Problem description
Only the lines from the line holding "How do I perform: Toggle" through the final line of the entries below are to be returned, exactly as they stand.

Records shown
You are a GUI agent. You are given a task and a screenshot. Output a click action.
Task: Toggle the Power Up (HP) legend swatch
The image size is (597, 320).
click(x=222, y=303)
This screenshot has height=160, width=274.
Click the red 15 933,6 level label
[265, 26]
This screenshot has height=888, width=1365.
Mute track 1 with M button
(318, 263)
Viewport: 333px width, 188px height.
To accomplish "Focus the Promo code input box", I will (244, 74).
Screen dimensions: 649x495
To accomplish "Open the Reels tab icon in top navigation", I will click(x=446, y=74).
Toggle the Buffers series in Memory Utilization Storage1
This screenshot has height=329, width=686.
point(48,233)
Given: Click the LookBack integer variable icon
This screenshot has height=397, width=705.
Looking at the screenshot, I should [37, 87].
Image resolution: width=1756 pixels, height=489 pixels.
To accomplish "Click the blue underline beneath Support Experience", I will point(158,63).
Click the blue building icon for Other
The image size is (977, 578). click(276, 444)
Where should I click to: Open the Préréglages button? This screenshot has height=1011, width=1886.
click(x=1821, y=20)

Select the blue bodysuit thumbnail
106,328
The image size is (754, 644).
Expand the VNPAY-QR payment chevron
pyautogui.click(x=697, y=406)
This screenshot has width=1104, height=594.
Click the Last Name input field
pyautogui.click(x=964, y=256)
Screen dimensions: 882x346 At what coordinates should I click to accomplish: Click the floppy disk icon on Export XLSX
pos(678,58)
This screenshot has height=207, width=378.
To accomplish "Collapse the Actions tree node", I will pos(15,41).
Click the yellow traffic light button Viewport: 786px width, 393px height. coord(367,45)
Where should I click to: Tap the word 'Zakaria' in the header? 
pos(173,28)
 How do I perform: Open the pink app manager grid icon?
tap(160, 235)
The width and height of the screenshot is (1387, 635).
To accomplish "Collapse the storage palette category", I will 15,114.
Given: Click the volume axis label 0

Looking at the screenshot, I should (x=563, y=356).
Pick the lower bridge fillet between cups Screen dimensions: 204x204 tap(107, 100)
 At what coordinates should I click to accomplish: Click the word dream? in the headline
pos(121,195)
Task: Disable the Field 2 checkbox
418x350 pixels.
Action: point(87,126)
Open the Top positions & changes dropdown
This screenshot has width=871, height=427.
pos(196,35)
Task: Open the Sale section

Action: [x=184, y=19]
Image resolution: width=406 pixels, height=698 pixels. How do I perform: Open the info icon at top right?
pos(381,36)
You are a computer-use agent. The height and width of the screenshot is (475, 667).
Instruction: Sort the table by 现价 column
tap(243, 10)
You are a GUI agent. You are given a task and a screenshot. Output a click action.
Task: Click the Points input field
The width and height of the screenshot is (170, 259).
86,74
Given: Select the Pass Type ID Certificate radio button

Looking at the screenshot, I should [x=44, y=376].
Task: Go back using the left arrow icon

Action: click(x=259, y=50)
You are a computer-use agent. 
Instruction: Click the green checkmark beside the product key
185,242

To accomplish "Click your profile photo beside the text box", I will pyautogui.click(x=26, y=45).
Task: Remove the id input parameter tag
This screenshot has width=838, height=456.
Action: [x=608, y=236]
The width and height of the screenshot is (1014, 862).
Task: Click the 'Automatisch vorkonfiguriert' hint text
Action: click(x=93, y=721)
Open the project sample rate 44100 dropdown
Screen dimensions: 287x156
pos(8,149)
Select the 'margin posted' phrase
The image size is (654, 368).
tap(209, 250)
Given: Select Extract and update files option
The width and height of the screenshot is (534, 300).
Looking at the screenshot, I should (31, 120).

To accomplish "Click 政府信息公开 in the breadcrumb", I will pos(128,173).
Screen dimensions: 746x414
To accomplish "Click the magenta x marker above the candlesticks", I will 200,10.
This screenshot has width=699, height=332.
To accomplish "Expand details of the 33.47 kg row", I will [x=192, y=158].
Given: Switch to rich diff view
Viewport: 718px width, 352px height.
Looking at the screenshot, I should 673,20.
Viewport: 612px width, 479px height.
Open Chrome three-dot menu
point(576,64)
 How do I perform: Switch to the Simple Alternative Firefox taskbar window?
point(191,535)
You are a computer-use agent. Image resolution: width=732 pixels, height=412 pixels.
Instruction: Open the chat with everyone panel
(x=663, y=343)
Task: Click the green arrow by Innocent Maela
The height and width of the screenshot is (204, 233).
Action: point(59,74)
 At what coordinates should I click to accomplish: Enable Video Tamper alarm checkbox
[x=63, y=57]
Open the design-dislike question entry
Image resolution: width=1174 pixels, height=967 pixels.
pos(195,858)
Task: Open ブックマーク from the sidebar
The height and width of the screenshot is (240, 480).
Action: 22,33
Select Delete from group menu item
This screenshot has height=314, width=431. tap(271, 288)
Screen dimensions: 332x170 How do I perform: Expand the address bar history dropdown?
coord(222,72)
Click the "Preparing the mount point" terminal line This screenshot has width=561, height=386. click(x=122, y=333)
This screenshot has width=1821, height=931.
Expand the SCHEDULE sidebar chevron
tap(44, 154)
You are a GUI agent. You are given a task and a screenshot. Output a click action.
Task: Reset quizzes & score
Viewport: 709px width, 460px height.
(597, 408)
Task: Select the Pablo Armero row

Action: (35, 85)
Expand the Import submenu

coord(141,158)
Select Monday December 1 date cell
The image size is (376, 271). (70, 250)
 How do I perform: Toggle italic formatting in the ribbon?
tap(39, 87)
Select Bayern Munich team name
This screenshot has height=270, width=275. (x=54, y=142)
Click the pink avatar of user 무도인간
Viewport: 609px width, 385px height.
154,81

Your solution
 How do I perform: Toggle italic formatting in the ribbon?
tap(39, 87)
Select Bayern Munich team name
This screenshot has height=270, width=275. (x=54, y=142)
Click the pink avatar of user 무도인간
Viewport: 609px width, 385px height.
154,81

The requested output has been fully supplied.